[Dataset items]
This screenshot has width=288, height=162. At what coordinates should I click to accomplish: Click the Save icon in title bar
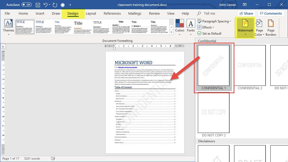point(38,5)
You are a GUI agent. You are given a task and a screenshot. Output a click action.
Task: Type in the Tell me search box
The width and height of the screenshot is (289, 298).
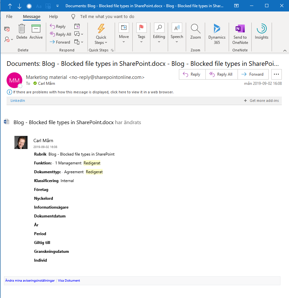[107, 17]
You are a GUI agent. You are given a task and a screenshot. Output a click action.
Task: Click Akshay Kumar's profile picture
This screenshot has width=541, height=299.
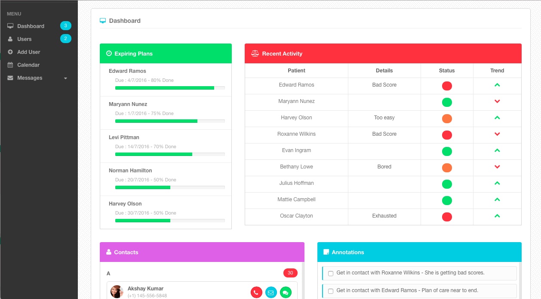point(117,292)
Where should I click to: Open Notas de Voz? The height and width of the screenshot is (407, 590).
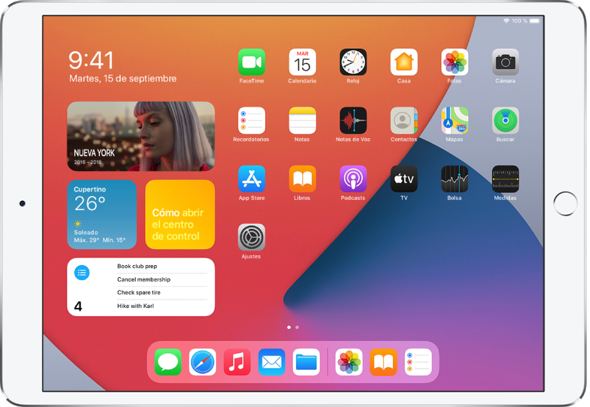tap(353, 120)
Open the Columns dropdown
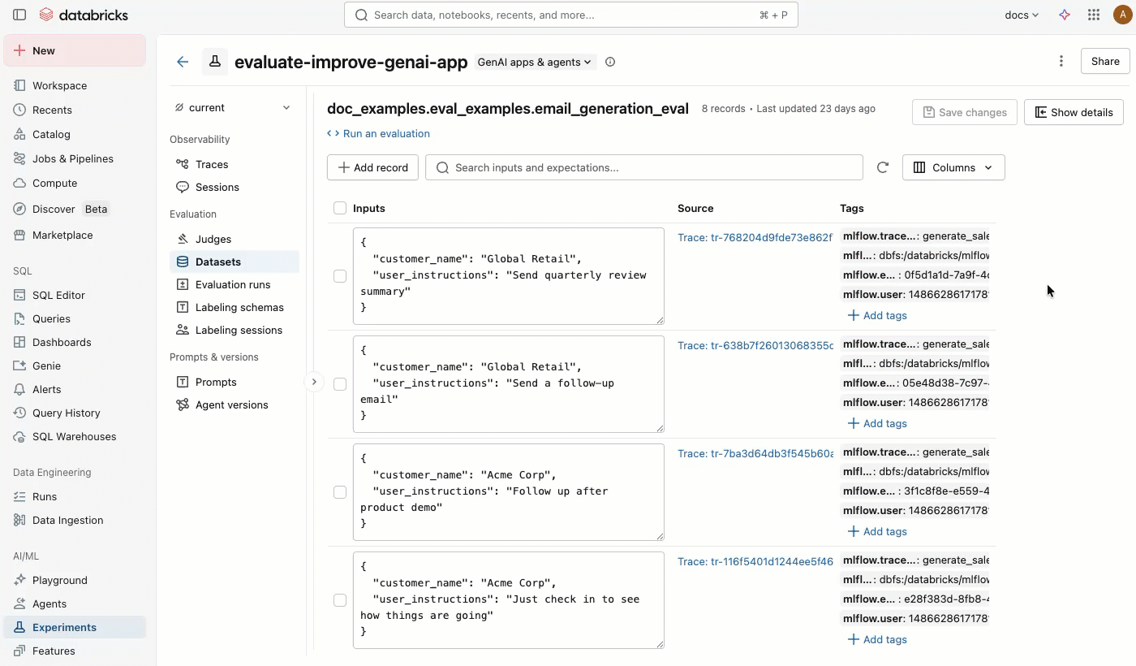The image size is (1136, 666). click(x=953, y=167)
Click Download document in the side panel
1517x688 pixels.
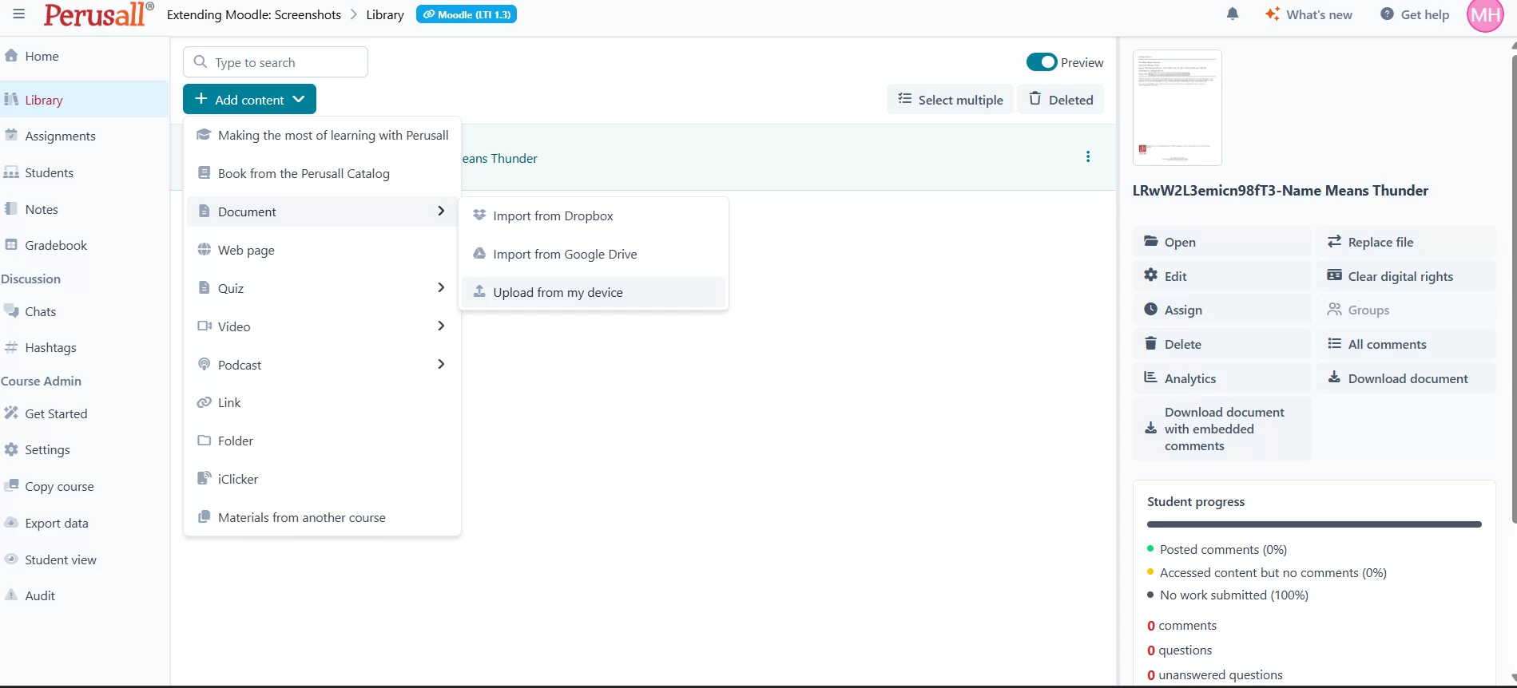tap(1405, 378)
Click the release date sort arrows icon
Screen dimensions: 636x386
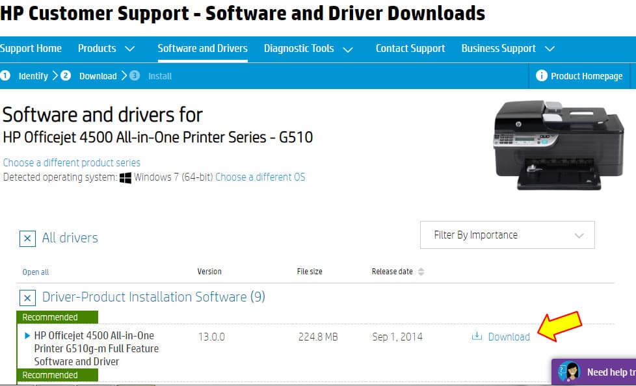click(421, 272)
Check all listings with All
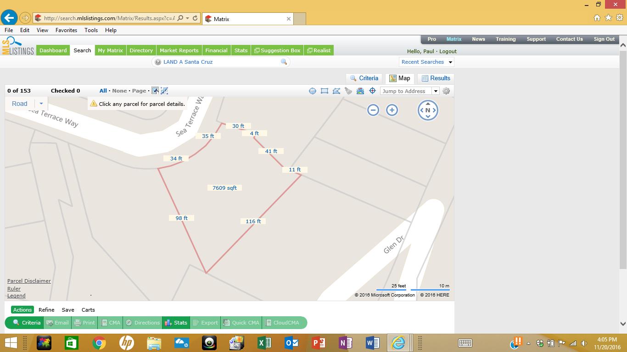Image resolution: width=627 pixels, height=352 pixels. (103, 91)
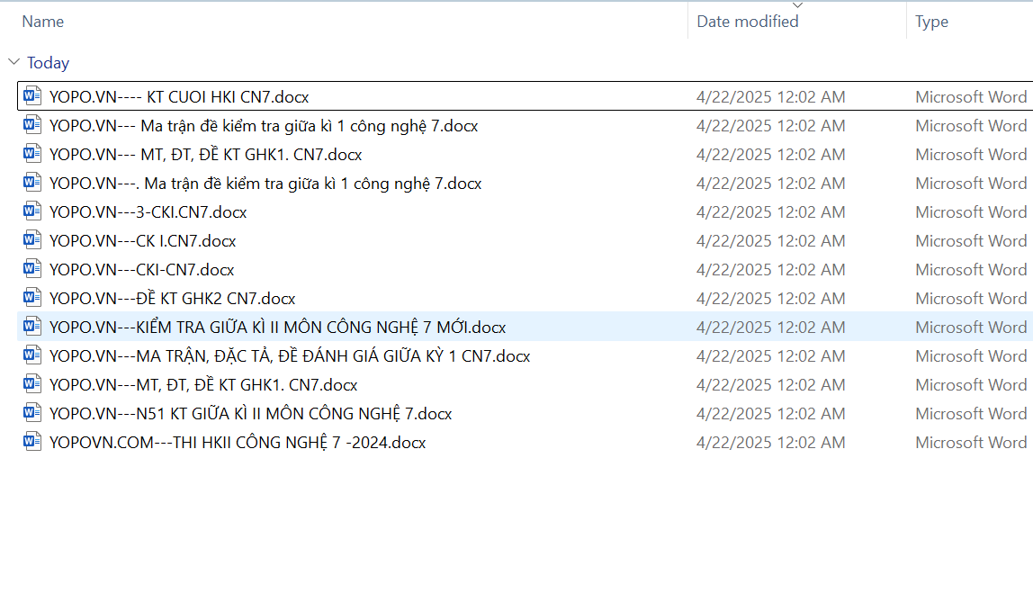Click Word icon beside YOPO.VN---3-CKI.CN7.docx
This screenshot has height=602, width=1033.
pyautogui.click(x=32, y=211)
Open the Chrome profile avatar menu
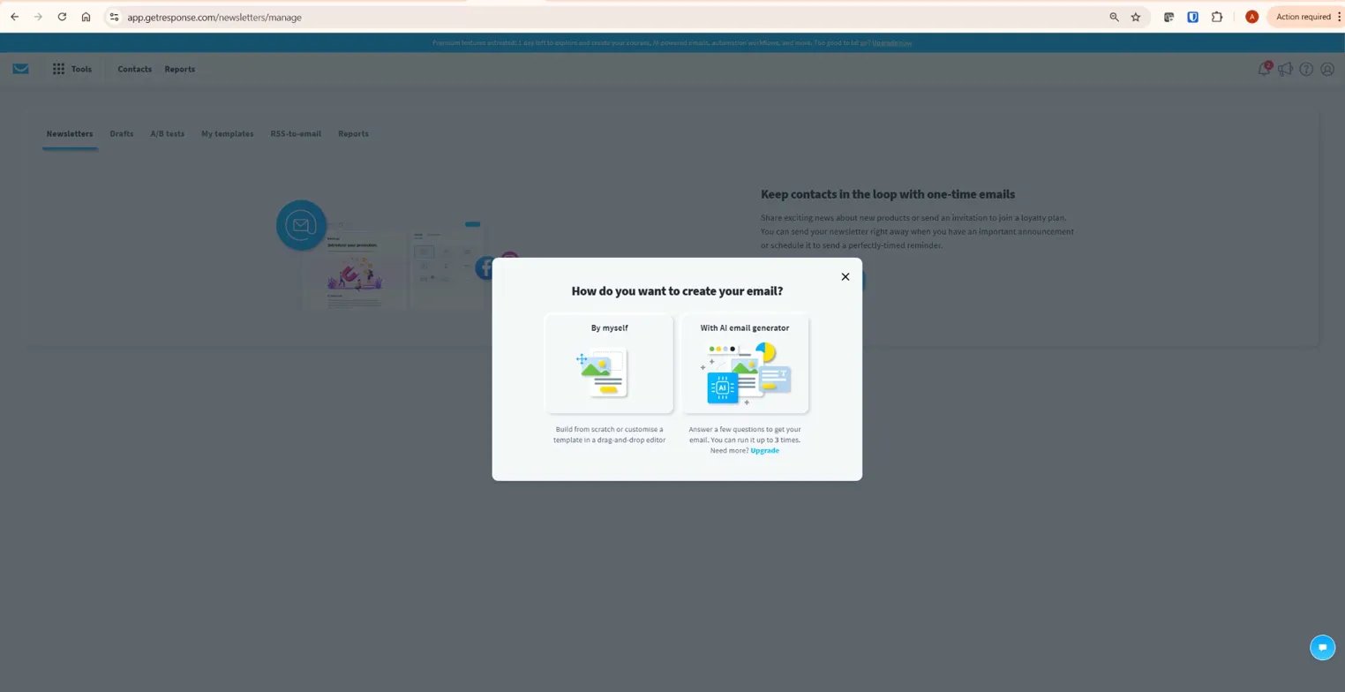Viewport: 1345px width, 692px height. 1251,17
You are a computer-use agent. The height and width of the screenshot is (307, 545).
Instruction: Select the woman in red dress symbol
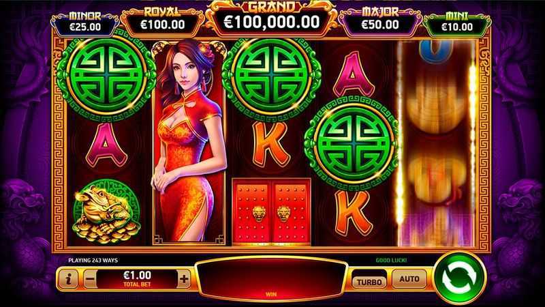189,142
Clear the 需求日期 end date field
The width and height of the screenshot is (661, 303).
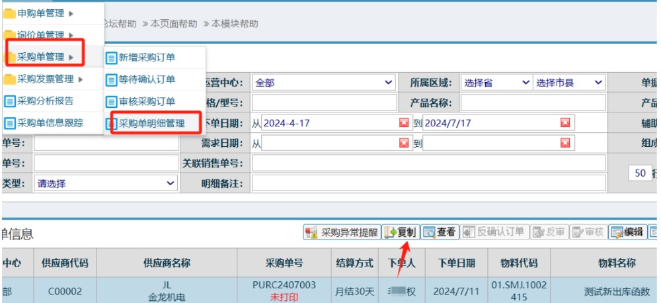[564, 143]
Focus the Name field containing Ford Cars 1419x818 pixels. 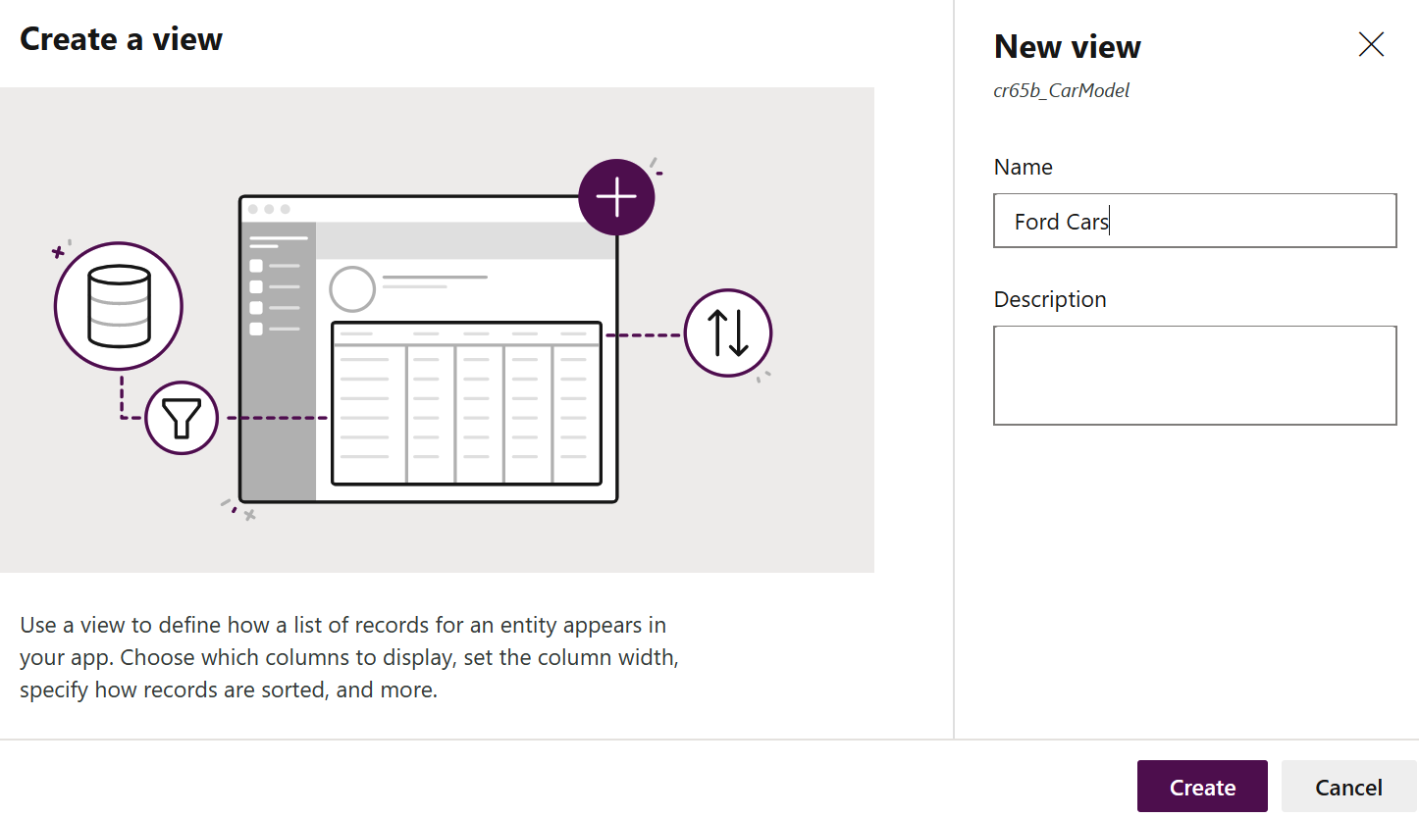click(1194, 221)
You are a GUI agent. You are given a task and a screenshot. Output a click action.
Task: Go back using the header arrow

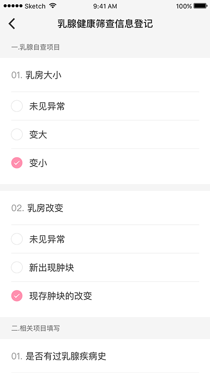12,24
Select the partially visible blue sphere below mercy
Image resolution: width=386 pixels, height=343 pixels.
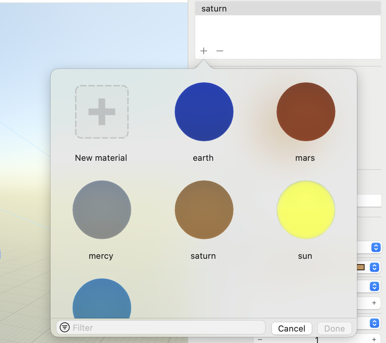(x=101, y=301)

• AIM OF THE TASK: The lines that contain the word "date" are wanted; copy each of them from the records.

• EXPECTED OUTPUT:
Click the release date sort arrows icon
Clear the 需求日期 end date field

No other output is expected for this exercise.